American, 1917 - 2009
BiographyLABEL:
Andrew Wyeth (born in 1917) showed a remarkable ability to draw at a very early age. His only instruction in art came from his father, the illustrator N. C. Wyeth. N. C. encouraged creativity in each of his children and exposed them to literature and music as well as art.

N. C. Wyeth's death in 1945 helped shape the character of Andrew's art. Andrew comments: "We had a wonderful friendship....When he died, I was just a clever watercolorist-lots of swish and swash.... Now I had this terrific urge to prove that what he had started in me was not in vain-to really do something serious."

Wyeth paints in Pennsylvania and Maine, choosing only subjects to which he feels emotionally as well as physically close. In Chadds Ford, Andrew has painted the farm of German soldier and immigrant Karl Kuerner for more than sixty years. The pictures of German immigrant Helga Testorf derive from the Kuerner experience, as do many other works.

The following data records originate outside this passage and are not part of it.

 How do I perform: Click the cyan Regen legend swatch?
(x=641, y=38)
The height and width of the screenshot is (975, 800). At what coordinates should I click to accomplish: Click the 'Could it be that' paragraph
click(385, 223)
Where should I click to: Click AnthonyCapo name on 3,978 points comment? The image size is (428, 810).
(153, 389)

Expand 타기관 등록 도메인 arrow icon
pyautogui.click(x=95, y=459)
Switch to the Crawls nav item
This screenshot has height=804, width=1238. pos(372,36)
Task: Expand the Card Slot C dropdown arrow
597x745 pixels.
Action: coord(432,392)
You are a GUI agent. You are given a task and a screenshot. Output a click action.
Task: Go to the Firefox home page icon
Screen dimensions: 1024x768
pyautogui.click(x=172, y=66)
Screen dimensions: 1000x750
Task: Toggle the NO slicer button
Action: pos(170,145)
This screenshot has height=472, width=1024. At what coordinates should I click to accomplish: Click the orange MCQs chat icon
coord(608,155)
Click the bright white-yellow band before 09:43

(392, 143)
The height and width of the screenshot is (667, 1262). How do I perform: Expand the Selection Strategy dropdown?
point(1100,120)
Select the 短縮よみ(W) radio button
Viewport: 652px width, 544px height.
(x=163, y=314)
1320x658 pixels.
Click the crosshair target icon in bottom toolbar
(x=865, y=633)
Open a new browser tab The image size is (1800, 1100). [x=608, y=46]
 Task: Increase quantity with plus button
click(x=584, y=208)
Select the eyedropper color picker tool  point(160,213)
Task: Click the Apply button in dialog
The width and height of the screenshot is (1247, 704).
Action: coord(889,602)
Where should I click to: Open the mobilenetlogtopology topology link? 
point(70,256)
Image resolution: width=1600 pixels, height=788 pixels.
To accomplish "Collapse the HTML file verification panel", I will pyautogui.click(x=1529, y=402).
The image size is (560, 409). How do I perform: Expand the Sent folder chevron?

The Olson farm on the Maine coast served as a model for Wyeth in much the same way. It was the inspiration for the artist's well-known tempera Christina's World (in the collection of the Museum of Modern Art, New York). After Christina Olson's death, Wyeth painted Siri Erickson, a young woman who became for him a symbol of youth and rebirth.

Wyeth uses different media for different types of expression. Watercolor provides a quick response, capturing a moment in a changing landscape. In drybrush watercolor, Wyeth squeezes most of the moisture from the brush before painting, which allows him to render fine detail and contrasting texture. Wyeth's primary medium is egg tempera in which powdered pigments are mixed with egg yolk and distilled water. As he builds layers of paint with this exacting and time-consuming medium, he develops the precise detail for which his work is often recognized.

Andrew Wyeth's art often appears mysterious or melancholic; his use of abstract shapes and complex compositions creates subtle moods. In the personal nature of his subjects he reveals universal themes which communicate to a wide audience.